Por este motivo, las focas eran unos excelentes emblemas o símbolos de los artistas creadores. Su olor apestoso y su aspecto grasiento ayudaba: los artistas eran repudiables, como bien sabía Platón: Adaptaban sus discurso según la dirección del viento, y eran capacer de crear cualquier forma, como los cuentistas y los embaucadores.

Casi como si se tratara de una concepción pre-romántica del arte, existía una estrecha relación entre el don de la metamorfosis y la capacidad de crear múltiples formas.
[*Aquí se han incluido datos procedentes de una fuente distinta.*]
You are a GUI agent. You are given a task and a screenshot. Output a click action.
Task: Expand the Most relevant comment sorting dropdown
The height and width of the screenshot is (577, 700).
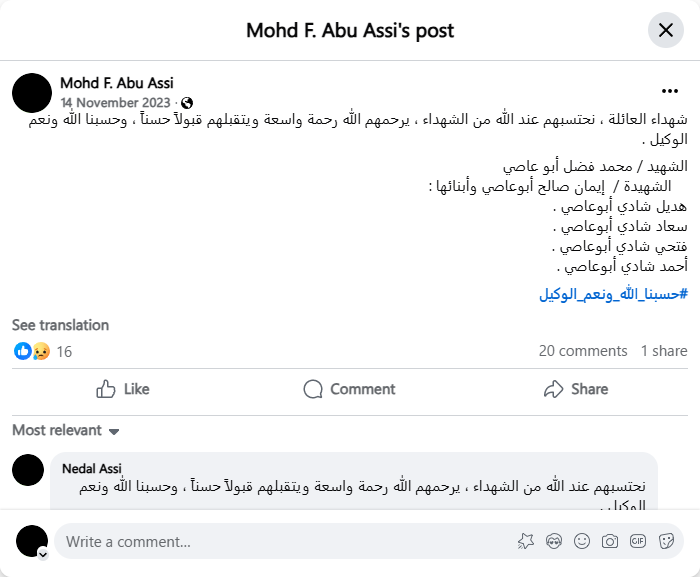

El artista "se proyectaba" en su obra. Ésta, como un nítido espejo, reflejaba sus múltiples talentos y personalidades, y no era entendida si no seatendía a la figura -o figuras- del creador. Todas las que Proteo o los Telquines podían adoptar se vertían en sus creaciones. De algún modo, su forma indefinida les abría a todas las posibilidades creadoras. Nada les limitaba. Del mismo modo que un gran actor es aquél que es capaz de olvidarse de quien es para asumir cualquier papel, una foca era un ser perfectamente moldeable. Adoptaba todas las máscaras. Hacía consigo lo que quería.

Es quizá por esta razón que Apolo, el padre de las artes y, ante todo, de la arquitectura (los arquitectos son los creadores capaces de plasmar cualquier forma), en su periplo iniciático, visitó una ciudad, Teumeso, dondo se hallaba un gran santuario que o poseía una gran estatua de culto de Atenea forjada por los Telquines, o que estaba dedicado a Atenea, la diosa más ingeniosa y creativa, más rica en formas e imágenes potenciales, semejante a los Telquines.

Apolo délfico debía saber o sentir que él, que era capaz de convertirse en un lobo, un cuervo o un delfín (un mamífero que los antiguos ya asociaban a las focas), también se asemejaba a los Telquines. Y esos, a su vez, acentuaban, por equiparación, el carácter más protéico del patrón de las Musas.